The discovery of superconductivity in square-planar low valence nickelates has ignited a vigorous debate regarding their essential electronic properties: Do these materials have appreciable oxygen charge-transfer character akin to the cuprates, or are they in a distinct Mott-Hubbard regime where oxygen plays a minimal role? Here, we resolve this question using O K-edge resonant inelastic X-ray scattering (RIXS) measurements of the low valence nickelate La4Ni3O8 and a prototypical cuprate La2-xSrxCuO4 (x=0.35). As expected, the cuprate lies deep in the charge-transfer regime of the Zaanen-Sawatzky-Allen (ZSA) scheme.

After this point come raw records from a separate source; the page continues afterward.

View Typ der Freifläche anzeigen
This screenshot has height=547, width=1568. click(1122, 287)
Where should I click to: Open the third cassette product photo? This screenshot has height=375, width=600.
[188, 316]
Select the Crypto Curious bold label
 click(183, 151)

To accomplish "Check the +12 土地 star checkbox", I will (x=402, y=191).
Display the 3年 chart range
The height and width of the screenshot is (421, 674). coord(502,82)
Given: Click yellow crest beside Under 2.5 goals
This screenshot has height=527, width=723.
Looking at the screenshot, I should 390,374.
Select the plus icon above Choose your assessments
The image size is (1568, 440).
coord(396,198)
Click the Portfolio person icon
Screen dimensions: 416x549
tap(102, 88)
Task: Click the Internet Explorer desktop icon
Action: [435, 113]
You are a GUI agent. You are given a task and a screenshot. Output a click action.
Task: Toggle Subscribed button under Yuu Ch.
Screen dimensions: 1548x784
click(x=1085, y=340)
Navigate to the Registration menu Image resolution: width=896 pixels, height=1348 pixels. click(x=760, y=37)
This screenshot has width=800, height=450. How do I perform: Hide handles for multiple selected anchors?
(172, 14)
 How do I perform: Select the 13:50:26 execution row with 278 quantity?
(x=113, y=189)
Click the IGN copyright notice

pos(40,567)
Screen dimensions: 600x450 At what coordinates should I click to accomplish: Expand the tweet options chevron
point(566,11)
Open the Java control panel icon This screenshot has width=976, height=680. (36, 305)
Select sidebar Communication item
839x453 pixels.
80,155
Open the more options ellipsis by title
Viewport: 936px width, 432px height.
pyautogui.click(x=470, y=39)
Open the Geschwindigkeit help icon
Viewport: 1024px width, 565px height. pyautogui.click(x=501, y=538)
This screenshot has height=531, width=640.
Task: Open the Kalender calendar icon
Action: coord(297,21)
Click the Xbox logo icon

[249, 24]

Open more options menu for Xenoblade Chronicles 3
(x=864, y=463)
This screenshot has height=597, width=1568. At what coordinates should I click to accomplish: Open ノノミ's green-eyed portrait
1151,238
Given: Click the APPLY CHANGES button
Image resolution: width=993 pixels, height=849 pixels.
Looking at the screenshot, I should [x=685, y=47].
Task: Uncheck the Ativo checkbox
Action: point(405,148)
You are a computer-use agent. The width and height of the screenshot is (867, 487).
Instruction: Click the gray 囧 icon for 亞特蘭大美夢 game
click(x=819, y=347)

The nickelate, however, is not well described by either limit of the ZSA scheme and is found to be of mixed charge-transfer-Mott-Hubbard character with the Coulomb repulsion U of similar size to the charge-transfer energy Δ. Nevertheless, the transition-metal-oxygen hopping is larger in La4Ni3O8 than in La2-xSrxCuO4, leading to a significant superexchange interaction and an appreciable hole occupation of the ligand O orbitals in La4Ni3O8 despite its larger Δ. Our results clarify the essential characteristics of low valence nickelates and put strong constraints on theoretical interpretations of superconductivity in these materials.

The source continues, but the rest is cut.